C’est un chiffre que les grandes entreprises du web enterrent précautionneusement depuis des années. Les émissions de gaz à effet de serre des fermes de serveurs appartenant à Google, Apple, Meta et Microsoft sont largement plus élevées que ce que les entreprises affirment. D’après une récente enquête du Guardian, le « cloud » de ces 4 géants émettraient 662 % de CO2 en plus que ce qui est indiqué dans leur bilan. Explications.
Une « compatibilité créative » qui masque le carbone
Ces dernières années, bon nombre de grandes entreprises du web ont affirmé que leurs centres de données étaient, ou allaient devenir, « neutre en carbone« . Amazon s’en est félicité il y a quelques mois, Google promet d’atteindre cet objectif en 2030, idem pour Apple et Meta/Facebook. Sauf que, comme le raconte un employé d’Amazon engagé pour la transition écologique de l’entreprise, tous ces beaux calculs relèvent « d’une comptabilité inventive« , pour ne pas dire biaisée.
L’astuce est assez simple, ces entreprises cachent les émissions réelles de leurs fermes de serveurs derrière des chiffres réajustés pour prendre en compte leurs crédits de compensation carbone. Plus exactement, ce sont les « certificats verts » qui sont derrière ces petits arrangements comptables. Permettant d’acheter des volumes d’électricité propre à des fournisseurs d’énergies renouvelables, ces « bons à polluer » permettent sur le papier de « compenser » les émissions réelles de CO2 générés par les entreprises.
Ce système, très critiqué, et sur lequel les GAFAM tentent de peser de tout leur poids en prévision de changements à venir, crée donc 2 indices : les émissions « basées sur la localisation« , qui mesure la pollution réelle des machines en équivalent CO2, et les émissions « basées sur le marché« , qui tient compte des certificats verts achetés parfois à l’autre bout du monde. Sans surprise, les multinationales du web affichent plus volontiers le second que le premier.
Une empreinte 7,6 inférieure à la réalité
En reprenant un à un les écarts de chiffres entre ces deux indices, la Guardian est donc arrivée à un écart d’émission de 662 %. Pour le dire autrement, Google, Meta, Apple et Microsoft déclarent des émissions de CO2 7,6 fois inférieures à ce que leurs serveurs génèrent réellement. Un chiffre qui devrait donner de l’eau au moulin à l’association ASL qui estimait, dans un rapport publié en aout dernier, que le système actuel encourageait les entreprises à « sous-déclarer leurs émissions dans leurs bilans officiels […] et à exagérer leurs investissements dans les énergies renouvelables«
Google, Meta, Apple et Microsoft déclarent des émissions de CO2 7,6 fois inférieures à ce que leurs serveurs génèrent réellement
Les plus attentifs et attentives auront remarqué qu’Amazon est étrangement absent de ce calcul.
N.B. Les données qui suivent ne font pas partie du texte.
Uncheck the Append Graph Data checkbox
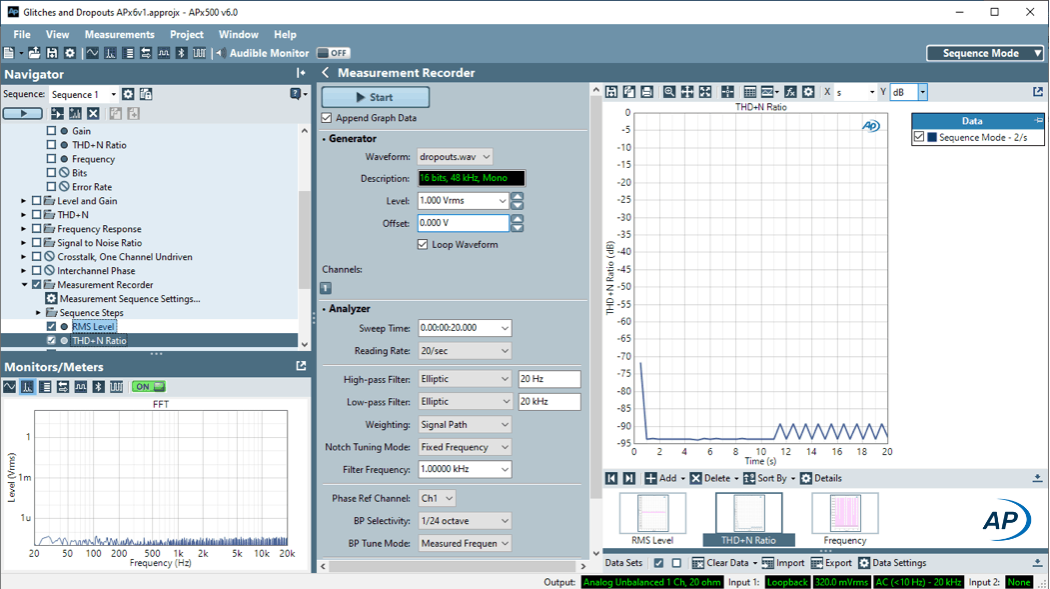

Pourtant c’est sans aucun doute l’entreprise dont les serveurs moulinent le plus. Le Guardian affirme que les émissions d’Apple (2e plus gros pollueurs dans cette catégorie) sont plus de deux fois inférieures à celles d’Amazon. Mais, de par son activité basée entre autres sur la location de serveurs à des tiers, les émissions brutes des machines d’Amazon sont plus difficiles à calculer. Surtout que l’entreprise joue avec les différents indicateurs pour exclure la moitié de ses serveurs de son « contrôle opérationnel » et donc de son bilan carbone.
L’IA, grande faucheuse des ambitions carbones
Cerise de carbone sur le gâteau de CO2, les émissions des datacenters ont largement augmenté ces dernières années et rien ne dit qu’elles s’arrêteront de si tôt. La course vers l’intelligence artificielle a obligé bon nombre de grandes entreprises à revoir leurs ambitions carbone à la baisse, tant cette technologie est gourmande en énergie, en eau et en matériau divers.
D’après les calculs de GreenIT, l’IA représente déjà en Europe « 5 % des impacts environnementaux des centres informatiques » et pourrait augmenter « de 20 à 25 % par an dans la prochaine décennie« . Le potentiel de réchauffement global de cette activité est comparable à « 22 milliards de kilomètres en voiture thermique, soit 543 000 tours du monde« , indique Frédéric Bordage, fondateur de GreenIT. Une équivalence qui explique sûrement pourquoi les GAFAM tentent désespérément de masquer leurs réelles empreintes carbone.